▸ GIVEN DATA:
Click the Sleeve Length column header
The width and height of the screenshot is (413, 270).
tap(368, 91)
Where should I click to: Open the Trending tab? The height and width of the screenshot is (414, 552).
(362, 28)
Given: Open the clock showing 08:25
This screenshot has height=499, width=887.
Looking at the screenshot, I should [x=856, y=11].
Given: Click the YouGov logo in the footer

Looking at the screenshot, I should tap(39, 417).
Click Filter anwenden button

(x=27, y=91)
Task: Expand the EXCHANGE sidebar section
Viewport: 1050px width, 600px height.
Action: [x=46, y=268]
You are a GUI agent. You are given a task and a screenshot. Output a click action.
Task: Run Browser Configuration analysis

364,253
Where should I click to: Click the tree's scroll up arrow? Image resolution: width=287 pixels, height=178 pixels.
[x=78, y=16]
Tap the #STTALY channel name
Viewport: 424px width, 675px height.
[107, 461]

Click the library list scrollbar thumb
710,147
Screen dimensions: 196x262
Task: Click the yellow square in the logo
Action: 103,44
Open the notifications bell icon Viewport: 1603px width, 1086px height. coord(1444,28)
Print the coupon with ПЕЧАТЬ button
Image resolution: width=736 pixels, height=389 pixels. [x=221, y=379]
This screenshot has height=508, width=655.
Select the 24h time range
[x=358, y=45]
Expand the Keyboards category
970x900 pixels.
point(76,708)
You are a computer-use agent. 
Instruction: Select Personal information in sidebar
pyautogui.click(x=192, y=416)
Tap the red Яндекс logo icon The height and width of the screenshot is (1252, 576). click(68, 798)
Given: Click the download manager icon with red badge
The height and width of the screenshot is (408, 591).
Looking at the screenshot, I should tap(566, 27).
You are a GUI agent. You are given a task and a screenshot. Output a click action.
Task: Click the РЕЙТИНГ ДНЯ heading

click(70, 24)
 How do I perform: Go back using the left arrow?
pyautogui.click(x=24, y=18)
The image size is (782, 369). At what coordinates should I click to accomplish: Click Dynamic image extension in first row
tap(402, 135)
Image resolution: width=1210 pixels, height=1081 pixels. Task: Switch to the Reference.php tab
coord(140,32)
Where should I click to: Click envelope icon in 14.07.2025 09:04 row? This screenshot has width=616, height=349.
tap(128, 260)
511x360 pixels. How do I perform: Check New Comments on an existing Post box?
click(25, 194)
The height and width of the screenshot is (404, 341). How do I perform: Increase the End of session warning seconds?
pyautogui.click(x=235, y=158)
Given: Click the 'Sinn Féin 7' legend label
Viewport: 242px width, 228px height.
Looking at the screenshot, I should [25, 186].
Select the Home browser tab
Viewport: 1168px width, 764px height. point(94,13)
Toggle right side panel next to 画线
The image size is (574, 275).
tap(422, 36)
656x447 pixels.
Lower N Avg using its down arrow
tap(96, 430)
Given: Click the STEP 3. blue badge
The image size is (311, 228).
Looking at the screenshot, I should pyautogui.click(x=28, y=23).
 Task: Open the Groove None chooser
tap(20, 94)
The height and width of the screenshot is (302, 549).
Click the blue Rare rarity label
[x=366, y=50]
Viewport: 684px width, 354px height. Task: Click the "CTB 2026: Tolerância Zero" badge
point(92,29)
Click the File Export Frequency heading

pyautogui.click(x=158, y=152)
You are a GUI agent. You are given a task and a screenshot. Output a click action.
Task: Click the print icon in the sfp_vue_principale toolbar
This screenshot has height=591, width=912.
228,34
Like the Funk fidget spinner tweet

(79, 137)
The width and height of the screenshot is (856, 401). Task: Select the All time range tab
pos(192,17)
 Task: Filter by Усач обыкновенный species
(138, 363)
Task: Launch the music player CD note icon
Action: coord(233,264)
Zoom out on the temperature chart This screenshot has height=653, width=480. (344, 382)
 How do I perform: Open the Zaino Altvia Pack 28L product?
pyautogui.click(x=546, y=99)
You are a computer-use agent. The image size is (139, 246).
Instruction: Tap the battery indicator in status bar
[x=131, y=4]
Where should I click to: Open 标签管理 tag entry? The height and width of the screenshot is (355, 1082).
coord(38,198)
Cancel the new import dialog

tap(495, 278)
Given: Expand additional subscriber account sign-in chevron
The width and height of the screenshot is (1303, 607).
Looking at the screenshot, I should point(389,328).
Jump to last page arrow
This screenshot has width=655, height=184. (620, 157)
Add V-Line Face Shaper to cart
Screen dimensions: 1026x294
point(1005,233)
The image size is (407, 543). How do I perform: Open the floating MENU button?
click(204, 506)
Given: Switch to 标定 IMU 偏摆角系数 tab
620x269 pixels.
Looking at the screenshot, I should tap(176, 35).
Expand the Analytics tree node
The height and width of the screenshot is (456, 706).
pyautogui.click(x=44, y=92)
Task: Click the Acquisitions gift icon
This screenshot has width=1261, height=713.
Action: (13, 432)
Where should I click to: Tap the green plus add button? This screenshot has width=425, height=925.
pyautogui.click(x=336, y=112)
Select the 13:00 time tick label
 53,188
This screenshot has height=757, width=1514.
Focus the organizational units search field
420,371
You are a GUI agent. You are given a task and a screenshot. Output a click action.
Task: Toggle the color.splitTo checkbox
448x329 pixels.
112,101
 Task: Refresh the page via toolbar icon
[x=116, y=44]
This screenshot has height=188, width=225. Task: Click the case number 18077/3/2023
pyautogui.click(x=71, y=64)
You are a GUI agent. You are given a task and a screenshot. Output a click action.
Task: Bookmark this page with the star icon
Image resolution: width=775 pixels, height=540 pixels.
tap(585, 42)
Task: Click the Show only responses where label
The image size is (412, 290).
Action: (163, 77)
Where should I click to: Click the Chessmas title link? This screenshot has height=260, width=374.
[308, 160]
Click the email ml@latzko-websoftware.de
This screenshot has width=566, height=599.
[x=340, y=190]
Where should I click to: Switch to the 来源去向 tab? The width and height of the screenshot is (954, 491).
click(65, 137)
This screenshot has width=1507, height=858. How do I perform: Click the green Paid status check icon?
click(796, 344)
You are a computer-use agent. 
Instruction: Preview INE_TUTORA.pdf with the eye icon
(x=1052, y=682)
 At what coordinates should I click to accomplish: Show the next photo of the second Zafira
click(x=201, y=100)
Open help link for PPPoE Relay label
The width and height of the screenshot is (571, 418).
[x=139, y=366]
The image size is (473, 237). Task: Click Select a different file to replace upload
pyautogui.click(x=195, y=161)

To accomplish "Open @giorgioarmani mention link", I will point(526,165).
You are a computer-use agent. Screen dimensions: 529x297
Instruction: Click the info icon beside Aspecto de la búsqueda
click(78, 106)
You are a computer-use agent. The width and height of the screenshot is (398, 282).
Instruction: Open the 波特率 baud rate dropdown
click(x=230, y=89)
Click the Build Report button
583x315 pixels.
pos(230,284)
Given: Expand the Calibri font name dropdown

▸ TASK REQUIREMENTS: The records above should be duplicated in full, exactly as given.

▸ PROBLEM SOLUTION:
Click the Sleeve Length column header
The width and height of the screenshot is (413, 270).
tap(368, 91)
Where should I click to: Open the Trending tab? The height and width of the screenshot is (414, 552).
(362, 28)
Given: Open the clock showing 08:25
This screenshot has height=499, width=887.
Looking at the screenshot, I should [x=856, y=11].
Given: Click the YouGov logo in the footer

Looking at the screenshot, I should tap(39, 417).
Click Filter anwenden button

(x=27, y=91)
Task: Expand the EXCHANGE sidebar section
Viewport: 1050px width, 600px height.
Action: [x=46, y=268]
You are a GUI agent. You are given a task and a screenshot. Output a click action.
Task: Run Browser Configuration analysis

364,253
Where should I click to: Click the tree's scroll up arrow? Image resolution: width=287 pixels, height=178 pixels.
[x=78, y=16]
Tap the #STTALY channel name
Viewport: 424px width, 675px height.
[107, 461]

Click the library list scrollbar thumb
710,147
Screen dimensions: 196x262
Task: Click the yellow square in the logo
Action: 103,44
Open the notifications bell icon Viewport: 1603px width, 1086px height. coord(1444,28)
Print the coupon with ПЕЧАТЬ button
Image resolution: width=736 pixels, height=389 pixels. [x=221, y=379]
This screenshot has height=508, width=655.
Select the 24h time range
[x=358, y=45]
Expand the Keyboards category
970x900 pixels.
point(76,708)
You are a computer-use agent. 
Instruction: Select Personal information in sidebar
pyautogui.click(x=192, y=416)
Tap the red Яндекс logo icon The height and width of the screenshot is (1252, 576). click(68, 798)
Given: Click the download manager icon with red badge
The height and width of the screenshot is (408, 591).
Looking at the screenshot, I should tap(566, 27).
You are a GUI agent. You are given a task and a screenshot. Output a click action.
Task: Click the РЕЙТИНГ ДНЯ heading

click(70, 24)
 How do I perform: Go back using the left arrow?
pyautogui.click(x=24, y=18)
The image size is (782, 369). At what coordinates should I click to accomplish: Click Dynamic image extension in first row
tap(402, 135)
Image resolution: width=1210 pixels, height=1081 pixels. Task: Switch to the Reference.php tab
coord(140,32)
Where should I click to: Click envelope icon in 14.07.2025 09:04 row? This screenshot has width=616, height=349.
tap(128, 260)
511x360 pixels. How do I perform: Check New Comments on an existing Post box?
click(25, 194)
The height and width of the screenshot is (404, 341). How do I perform: Increase the End of session warning seconds?
pyautogui.click(x=235, y=158)
Given: Click the 'Sinn Féin 7' legend label
Viewport: 242px width, 228px height.
Looking at the screenshot, I should [25, 186].
Select the Home browser tab
Viewport: 1168px width, 764px height. point(94,13)
Toggle right side panel next to 画线
The image size is (574, 275).
tap(422, 36)
656x447 pixels.
Lower N Avg using its down arrow
tap(96, 430)
Given: Click the STEP 3. blue badge
The image size is (311, 228).
Looking at the screenshot, I should pyautogui.click(x=28, y=23).
 Task: Open the Groove None chooser
tap(20, 94)
The height and width of the screenshot is (302, 549).
Click the blue Rare rarity label
[x=366, y=50]
Viewport: 684px width, 354px height. Task: Click the "CTB 2026: Tolerância Zero" badge
point(92,29)
Click the File Export Frequency heading

pyautogui.click(x=158, y=152)
You are a GUI agent. You are given a task and a screenshot. Output a click action.
Task: Click the print icon in the sfp_vue_principale toolbar
This screenshot has height=591, width=912.
228,34
Like the Funk fidget spinner tweet

(79, 137)
The width and height of the screenshot is (856, 401). Task: Select the All time range tab
pos(192,17)
 Task: Filter by Усач обыкновенный species
(138, 363)
Task: Launch the music player CD note icon
Action: coord(233,264)
Zoom out on the temperature chart This screenshot has height=653, width=480. (344, 382)
 How do I perform: Open the Zaino Altvia Pack 28L product?
pyautogui.click(x=546, y=99)
You are a computer-use agent. The image size is (139, 246).
Instruction: Tap the battery indicator in status bar
[x=131, y=4]
Where should I click to: Open 标签管理 tag entry? The height and width of the screenshot is (355, 1082).
coord(38,198)
Cancel the new import dialog

tap(495, 278)
Given: Expand additional subscriber account sign-in chevron
The width and height of the screenshot is (1303, 607).
Looking at the screenshot, I should point(389,328).
Jump to last page arrow
This screenshot has width=655, height=184. (620, 157)
Add V-Line Face Shaper to cart
Screen dimensions: 1026x294
point(1005,233)
The image size is (407, 543). How do I perform: Open the floating MENU button?
click(204, 506)
Given: Switch to 标定 IMU 偏摆角系数 tab
620x269 pixels.
Looking at the screenshot, I should tap(176, 35).
Expand the Analytics tree node
The height and width of the screenshot is (456, 706).
pyautogui.click(x=44, y=92)
Task: Click the Acquisitions gift icon
This screenshot has width=1261, height=713.
Action: (13, 432)
Where should I click to: Tap the green plus add button? This screenshot has width=425, height=925.
pyautogui.click(x=336, y=112)
Select the 13:00 time tick label
 53,188
This screenshot has height=757, width=1514.
Focus the organizational units search field
420,371
You are a GUI agent. You are given a task and a screenshot. Output a click action.
Task: Toggle the color.splitTo checkbox
448x329 pixels.
112,101
 Task: Refresh the page via toolbar icon
[x=116, y=44]
This screenshot has height=188, width=225. Task: Click the case number 18077/3/2023
pyautogui.click(x=71, y=64)
You are a GUI agent. You are given a task and a screenshot. Output a click action.
Task: Bookmark this page with the star icon
Image resolution: width=775 pixels, height=540 pixels.
tap(585, 42)
Task: Click the Show only responses where label
The image size is (412, 290).
Action: (163, 77)
Where should I click to: Click the Chessmas title link? This screenshot has height=260, width=374.
[308, 160]
Click the email ml@latzko-websoftware.de
This screenshot has width=566, height=599.
[x=340, y=190]
Where should I click to: Switch to the 来源去向 tab? The width and height of the screenshot is (954, 491).
click(65, 137)
This screenshot has width=1507, height=858. How do I perform: Click the green Paid status check icon?
click(796, 344)
You are a computer-use agent. 
Instruction: Preview INE_TUTORA.pdf with the eye icon
(x=1052, y=682)
 At what coordinates should I click to accomplish: Show the next photo of the second Zafira
click(x=201, y=100)
Open help link for PPPoE Relay label
The width and height of the screenshot is (571, 418).
[x=139, y=366]
The image size is (473, 237). Task: Click Select a different file to replace upload
pyautogui.click(x=195, y=161)

To accomplish "Open @giorgioarmani mention link", I will point(526,165).
You are a computer-use agent. Screen dimensions: 529x297
Instruction: Click the info icon beside Aspecto de la búsqueda
click(78, 106)
You are a computer-use agent. The width and height of the screenshot is (398, 282).
Instruction: Open the 波特率 baud rate dropdown
click(x=230, y=89)
Click the Build Report button
583x315 pixels.
pos(230,284)
Given: Expand the Calibri font name dropdown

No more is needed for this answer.